Consumers in China are increasingly concerned about daily health management and their own immunity, which is increasing spend in healthcare products, according to new research from Mintel.

Usage penetration of vitamins and supplements increased from 48% to 57% from late February to early May this year. At the same time, 90% of surveyed consumers agree that COVID-19 has made people more aware of the importance of immunity.

Catherine Liu, Health and Wellbeing analyst, Mintel, China, said that thanks to improved access to health information, the importance of ‘immunity management’ has become mainstream, with many households investing in a variety of approaches to staying healthy.

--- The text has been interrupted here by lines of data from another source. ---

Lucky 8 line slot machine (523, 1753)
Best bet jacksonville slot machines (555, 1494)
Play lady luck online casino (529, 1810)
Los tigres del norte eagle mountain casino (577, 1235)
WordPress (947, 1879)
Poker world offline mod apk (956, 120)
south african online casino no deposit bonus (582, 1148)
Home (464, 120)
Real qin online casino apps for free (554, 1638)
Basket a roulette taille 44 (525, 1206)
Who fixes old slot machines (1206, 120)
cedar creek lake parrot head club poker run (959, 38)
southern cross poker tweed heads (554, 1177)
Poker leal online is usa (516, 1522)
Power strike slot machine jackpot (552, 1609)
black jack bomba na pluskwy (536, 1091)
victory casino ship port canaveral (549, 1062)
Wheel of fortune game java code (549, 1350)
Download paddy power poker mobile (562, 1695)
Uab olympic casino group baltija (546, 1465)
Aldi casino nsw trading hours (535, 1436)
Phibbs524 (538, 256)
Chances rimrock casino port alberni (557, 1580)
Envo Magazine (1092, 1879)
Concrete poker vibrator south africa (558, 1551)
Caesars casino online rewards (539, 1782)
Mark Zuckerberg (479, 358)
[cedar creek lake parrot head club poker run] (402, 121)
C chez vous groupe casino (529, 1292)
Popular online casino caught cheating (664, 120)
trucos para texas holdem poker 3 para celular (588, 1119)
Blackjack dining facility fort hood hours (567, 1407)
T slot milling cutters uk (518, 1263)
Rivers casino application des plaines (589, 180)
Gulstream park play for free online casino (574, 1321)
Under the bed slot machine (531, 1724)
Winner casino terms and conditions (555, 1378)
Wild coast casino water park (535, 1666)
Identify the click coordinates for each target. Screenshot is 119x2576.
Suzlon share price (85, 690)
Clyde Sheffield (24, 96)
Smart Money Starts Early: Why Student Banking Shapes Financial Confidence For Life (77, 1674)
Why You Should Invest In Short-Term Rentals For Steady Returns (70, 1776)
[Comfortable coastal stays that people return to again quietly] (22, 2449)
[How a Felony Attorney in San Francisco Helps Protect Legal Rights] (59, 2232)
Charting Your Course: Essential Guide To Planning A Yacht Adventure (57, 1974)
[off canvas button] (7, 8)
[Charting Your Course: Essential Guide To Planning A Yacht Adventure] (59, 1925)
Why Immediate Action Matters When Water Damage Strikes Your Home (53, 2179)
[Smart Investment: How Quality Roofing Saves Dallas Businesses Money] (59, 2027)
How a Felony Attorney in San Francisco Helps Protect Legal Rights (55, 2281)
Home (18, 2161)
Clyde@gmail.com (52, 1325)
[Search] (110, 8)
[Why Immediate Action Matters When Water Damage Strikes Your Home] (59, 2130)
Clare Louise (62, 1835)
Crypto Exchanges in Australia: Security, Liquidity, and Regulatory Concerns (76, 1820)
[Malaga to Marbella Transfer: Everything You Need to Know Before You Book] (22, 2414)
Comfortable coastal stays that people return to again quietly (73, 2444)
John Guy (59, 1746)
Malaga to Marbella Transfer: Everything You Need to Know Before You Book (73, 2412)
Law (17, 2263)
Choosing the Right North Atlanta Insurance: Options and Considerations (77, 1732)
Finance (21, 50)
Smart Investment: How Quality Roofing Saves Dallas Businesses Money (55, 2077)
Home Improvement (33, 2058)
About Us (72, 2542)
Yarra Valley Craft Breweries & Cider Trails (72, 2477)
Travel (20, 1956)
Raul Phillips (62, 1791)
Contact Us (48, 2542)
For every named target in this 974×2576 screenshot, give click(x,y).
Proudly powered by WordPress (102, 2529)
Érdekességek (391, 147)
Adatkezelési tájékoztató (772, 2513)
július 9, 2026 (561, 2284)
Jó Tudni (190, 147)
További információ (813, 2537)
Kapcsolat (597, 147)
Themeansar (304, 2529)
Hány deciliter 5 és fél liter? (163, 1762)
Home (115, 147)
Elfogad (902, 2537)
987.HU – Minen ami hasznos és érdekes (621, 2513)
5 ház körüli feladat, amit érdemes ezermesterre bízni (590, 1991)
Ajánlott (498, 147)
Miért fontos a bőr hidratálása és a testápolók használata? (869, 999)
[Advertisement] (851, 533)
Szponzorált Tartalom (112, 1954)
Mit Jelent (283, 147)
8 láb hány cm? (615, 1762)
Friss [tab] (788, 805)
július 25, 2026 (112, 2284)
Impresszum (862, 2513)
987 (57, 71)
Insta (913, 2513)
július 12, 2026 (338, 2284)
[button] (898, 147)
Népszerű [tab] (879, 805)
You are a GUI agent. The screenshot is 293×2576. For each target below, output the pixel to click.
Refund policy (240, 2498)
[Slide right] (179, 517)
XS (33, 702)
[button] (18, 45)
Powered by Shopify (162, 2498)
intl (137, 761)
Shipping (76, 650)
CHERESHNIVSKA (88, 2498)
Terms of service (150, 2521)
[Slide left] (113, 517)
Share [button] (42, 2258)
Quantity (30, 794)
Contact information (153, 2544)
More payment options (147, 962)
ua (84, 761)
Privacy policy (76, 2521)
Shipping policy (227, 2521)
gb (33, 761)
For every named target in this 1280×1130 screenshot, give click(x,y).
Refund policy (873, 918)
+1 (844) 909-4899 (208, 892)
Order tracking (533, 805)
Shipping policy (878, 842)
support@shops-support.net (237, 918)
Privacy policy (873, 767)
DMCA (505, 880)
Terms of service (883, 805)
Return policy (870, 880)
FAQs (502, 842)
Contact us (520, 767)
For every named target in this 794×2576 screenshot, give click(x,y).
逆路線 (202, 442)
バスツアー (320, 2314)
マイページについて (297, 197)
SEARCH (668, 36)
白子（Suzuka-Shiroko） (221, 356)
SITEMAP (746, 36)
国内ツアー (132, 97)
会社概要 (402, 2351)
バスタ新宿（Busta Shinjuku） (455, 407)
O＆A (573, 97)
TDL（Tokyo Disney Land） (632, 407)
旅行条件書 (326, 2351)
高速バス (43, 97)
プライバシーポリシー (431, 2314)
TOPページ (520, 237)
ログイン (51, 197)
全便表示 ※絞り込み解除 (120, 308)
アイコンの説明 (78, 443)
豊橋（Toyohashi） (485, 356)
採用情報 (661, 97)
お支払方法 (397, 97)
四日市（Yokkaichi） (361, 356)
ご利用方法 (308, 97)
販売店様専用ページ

“Additionally, the outbreak of COVID-19 has also fuelled consumer demand for better immunity management, expanding from medicines to food therapies, and we have also noticed that the importance of having a strong immunity has moved beyond vulnerable groups such as children or the elderly and is now an important factor for normal healthy adults,” she added.

Chinese consumers were already increasing their investment in health care prior to the pandemic. The per capita consumption expenditure of healthcare products (excluding medical services) was RMB 1,618 (US$237) in 2019, accounting for 5.2% of total per capita consumption expenditure (RMB 31,160/US$4562). Total healthcare product expenditure increased by 9.0% in 2019, surpassing the growth of overall consumer expenditure (7.2%) in the same period.

Embracing both Western and Chinese traditions

Chinese consumers are embracing a combination of Western and Chinese (Traditional Chinese Medicine) nutrition to improve immunity. According to Mintel data, multivitamins (82%) are the most agreed upon nutrients that surveyed consumers associate with immunity, followed by protein (70%), probiotics (63%), ginseng (70%), propolis (63%), cordyceps (57%) and other herbal ingredients have also gained high approval.

Consumers within specific age or gender groups tend to prioritise ingredients to ensure they choose the relevant one for immunity management. Mintel data shows that women are more concerned about protein and iron, men are more concerned about zinc and selenium, and consumers aged 18-24 are more interested in ginseng and ginger.

Mintel Global New Product Database (GNPD) shows that the percentage of China’s newly-launched immunity-claimed food and drinks featuring specific dietary choices have been slowly growing over the past five years. For example, the use of ‘low/reduced sugar’ claim in immunity-claimed food and drinks only rose from 1.2% to 2.3%.

"From the brand product perspective, highlighting the health benefits of single nutrients front-of-pack can more effectively target specific customer groups. Non-generalised claims of a product as being nutritious would be more relevant," said Liu.

Integrated product-service solutions will be the key

Consumers now have a relatively comprehensive understanding of the manifestations of low immunity, with 80% of respondents already citing susceptibility to colds and fatigue as manifestations of low immunity, while digestive discomfort (54%) and skin issues (44%) were also frequently mentioned .

From the perspective of daily health management, more than 95% of the respondents believe that a balanced nutritional intake, adequate sleep, a positive mental state and regular exercise are important to improve immunity. At the same time, 95% of surveyed consumers agree that balancing nutritional intake, good personal hygiene, sleep, a positive mindset and regular exercise is important.

“Consumers are turning to a broader range of professional health experts for immunity management advice, and integrated product-service solutions will also be a market opportunity point in terms of how brands can more comprehensively offer credible products and services to consumers," said Liu.

Fieldwork by Mintel was conducted in March 2020, in four tier-one cities, six tier-two cities and three lower cities of 3,300 internet users aged 18-59, in China.